Having a sterile lantana which does not form berries means you will have continuous blooms. If your lantana has berries they must be removed before the lantana blooms again. The berries are considered poisonous.
I always plant: lantana with purslane. The purslane pops up as lantana expands and provides color variation to the solid lantana. Purslane closes in the evening so alone it does not work for me but combining purslane and lantana is my first choice whether you are aiming for a contrast or a blend in color.
Below you see artemsia in the background which gets leggy, the lantana will cover that so that’s a good combination as well. Artemesia is a perennial.
‘New Gold Lantana’ and ‘Gold Mound Lantana’ are heavy bloomers with deep gold flowers. They reach 2 feet tall and 4 feet wide and they do not produce berries. I have always planted Purslane with my lantana. Purslane closes at night so I have never liked to plant it by itself. This mixture of orange purslane, gold lantana and artemesia is a stunning combination.
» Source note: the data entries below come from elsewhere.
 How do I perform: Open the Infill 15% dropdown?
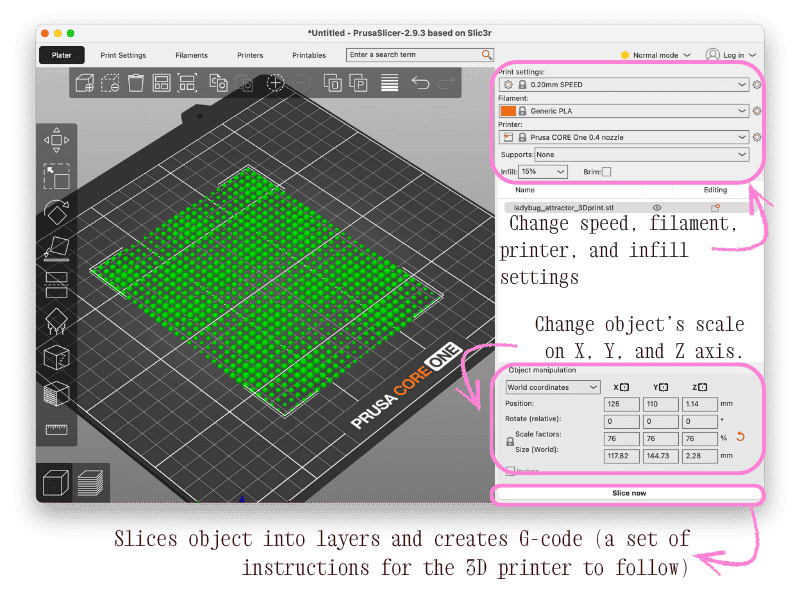pos(544,172)
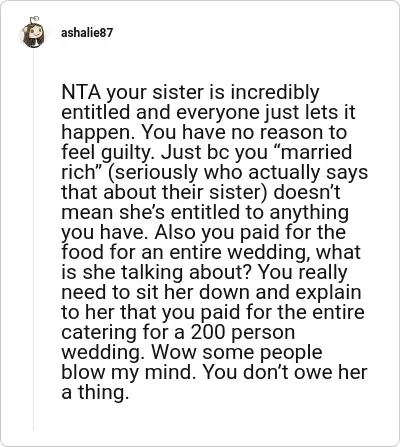Click the word "catering" in the comment

(100, 332)
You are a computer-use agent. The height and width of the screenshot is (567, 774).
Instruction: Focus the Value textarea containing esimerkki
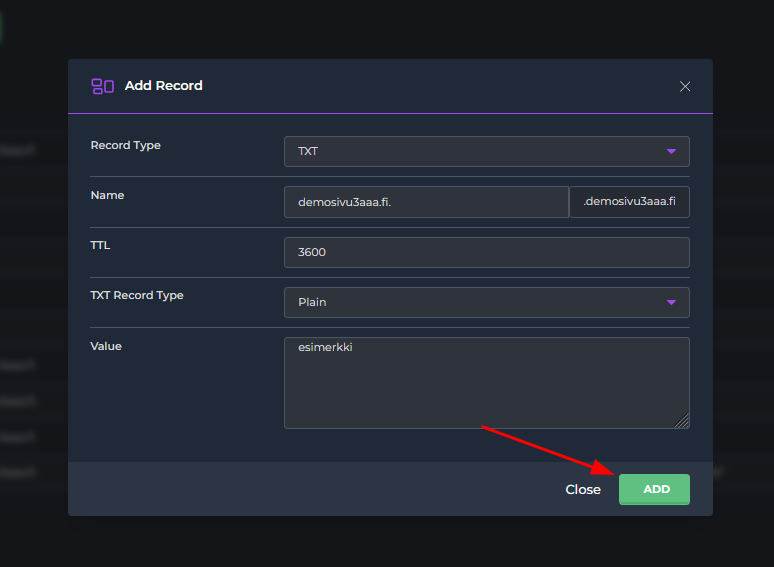click(486, 382)
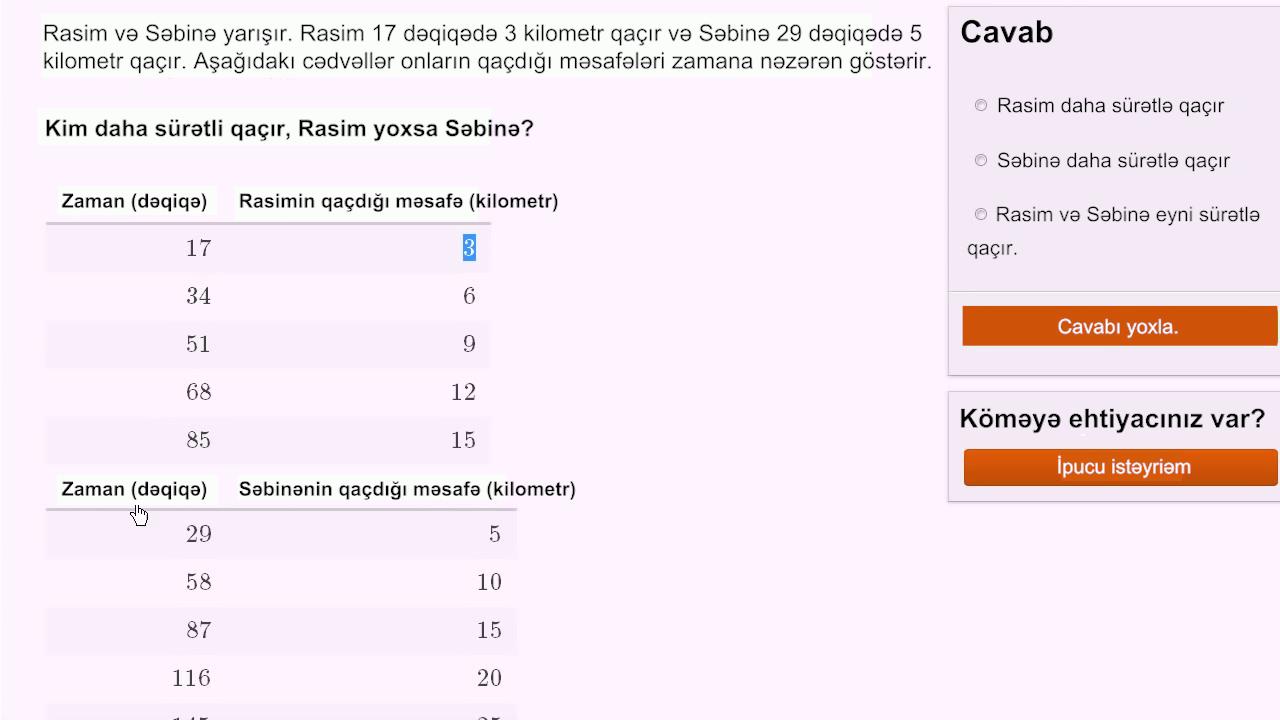Click distance value 20 in Səbinə's table
Viewport: 1280px width, 720px height.
(489, 678)
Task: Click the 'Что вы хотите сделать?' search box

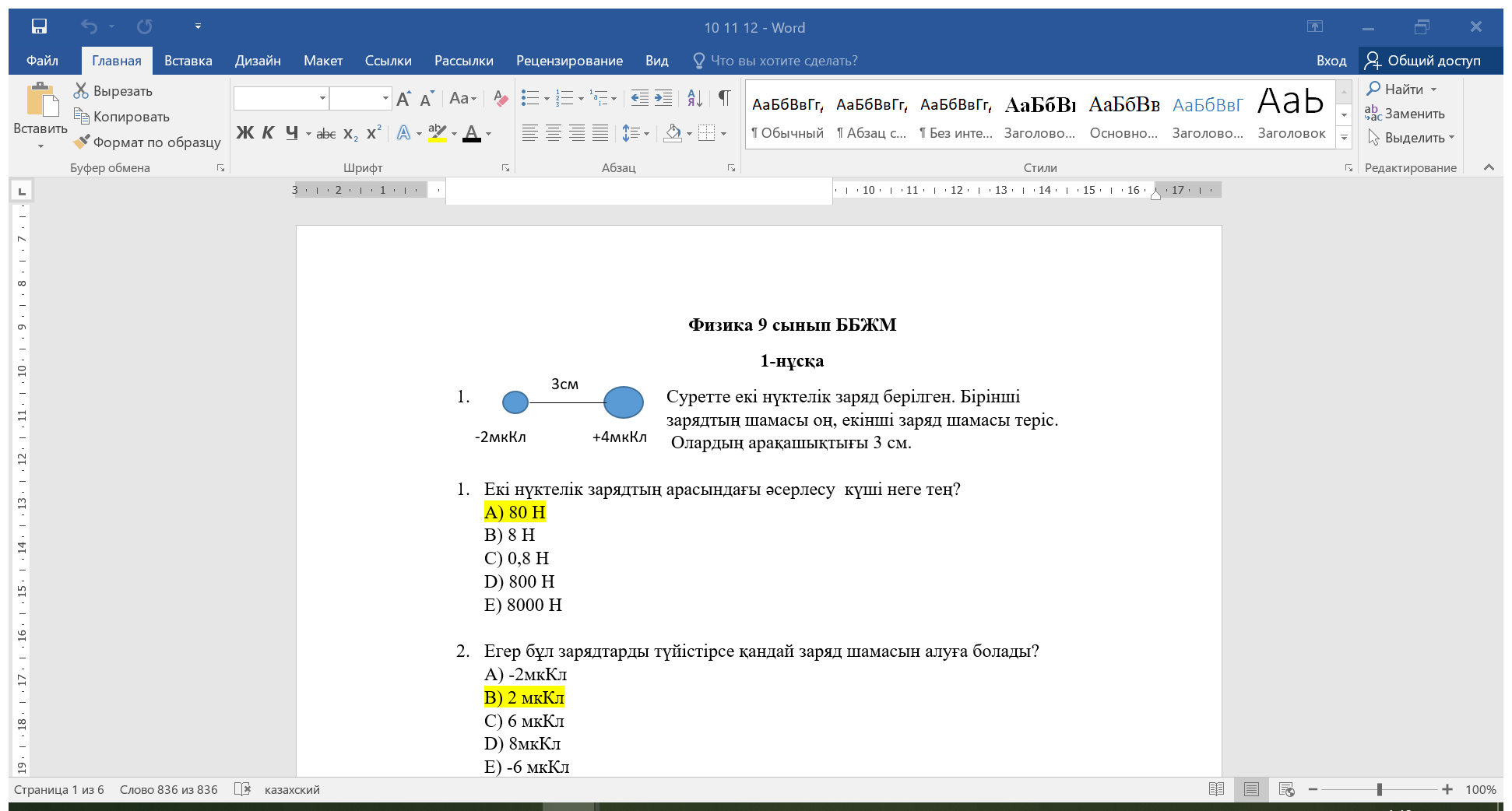Action: (x=783, y=61)
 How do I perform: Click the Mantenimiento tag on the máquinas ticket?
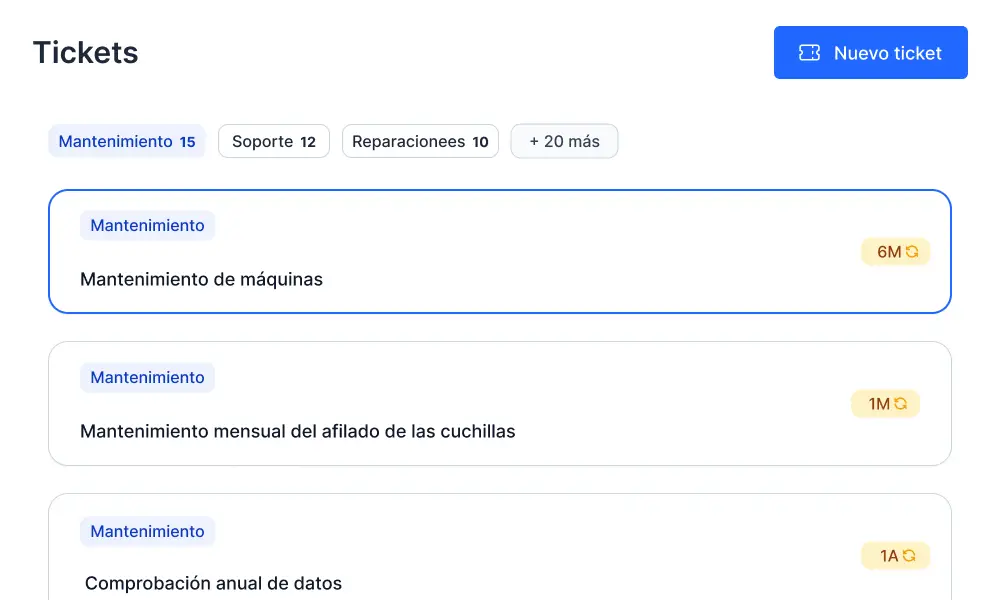click(147, 226)
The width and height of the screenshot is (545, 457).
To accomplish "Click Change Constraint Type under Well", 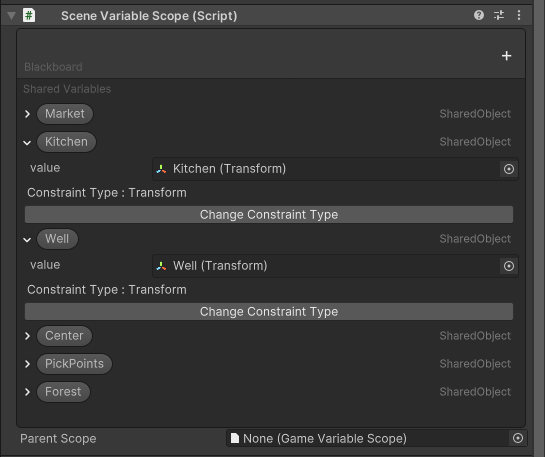I will pyautogui.click(x=269, y=311).
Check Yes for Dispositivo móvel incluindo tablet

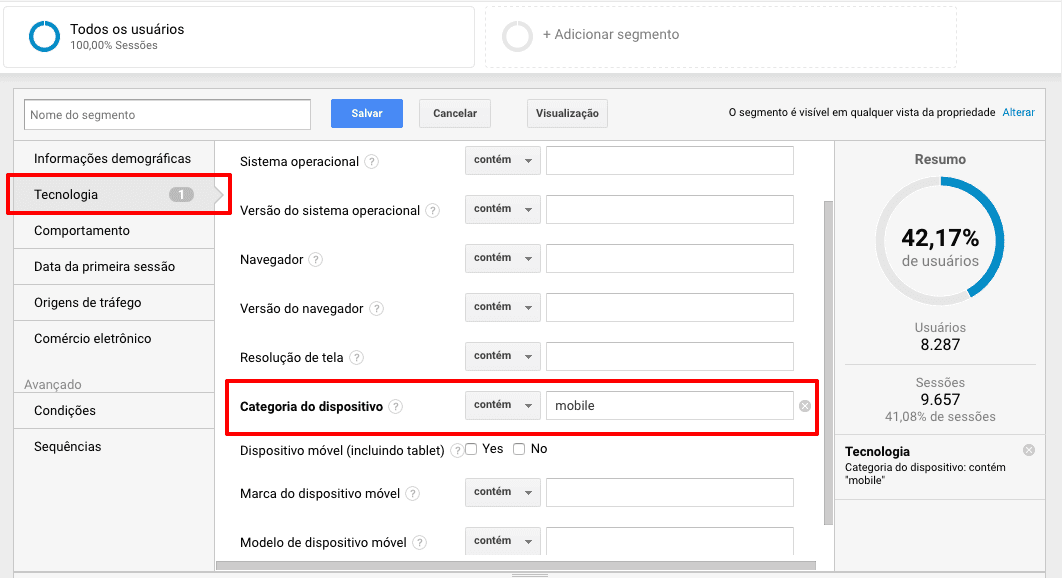click(x=471, y=450)
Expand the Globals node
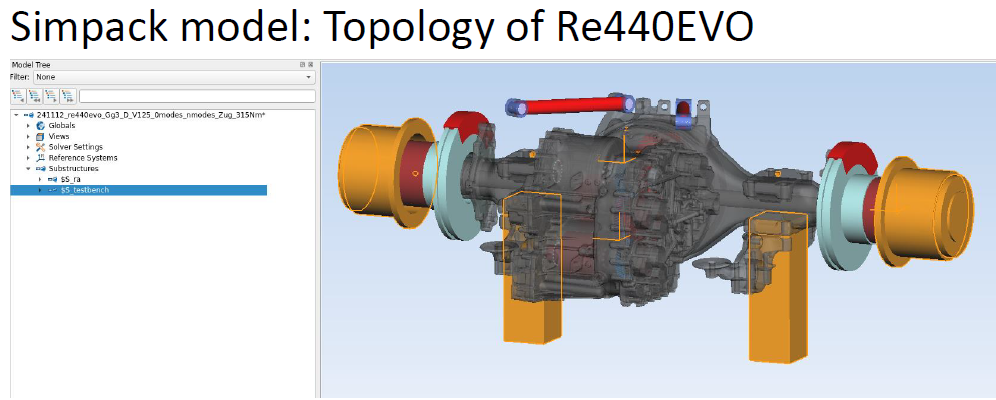This screenshot has height=400, width=996. [28, 126]
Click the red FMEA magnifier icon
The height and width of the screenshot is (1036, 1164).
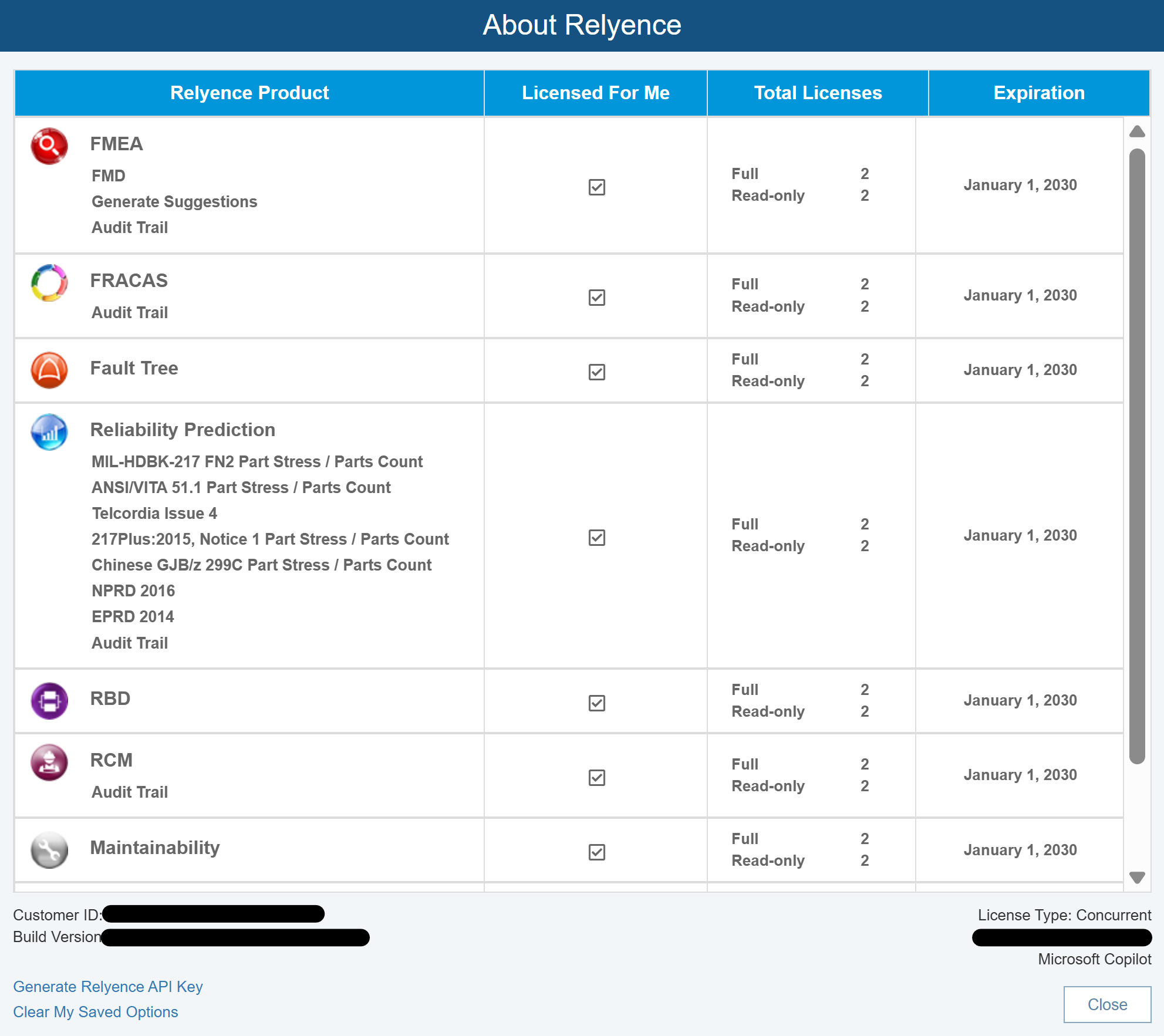[x=49, y=146]
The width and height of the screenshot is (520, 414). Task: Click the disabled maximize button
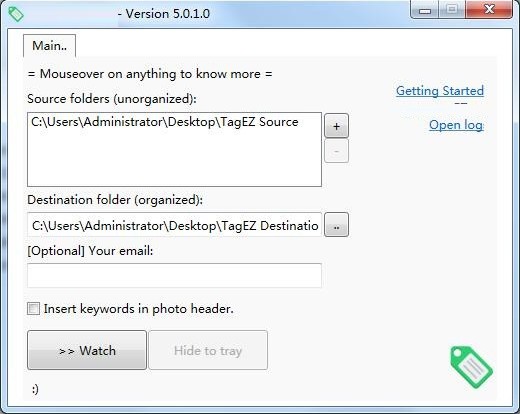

New Gold, Dwarf Pinkie, Samantha (Lemon Swirl), Weeping Lavender and Weeping White are sterile.
‘Miss Huff’ is the much loved coral, yellow and orange lantana which can reach 5 to 6 feet tall in one season. It has no berries.
Mozelle is the pale yellow lantana center circled in a light pink it also reaches five to six feet and has no berries.
Irene is a beautiful magenta color with a gold interior. It reaches four feet.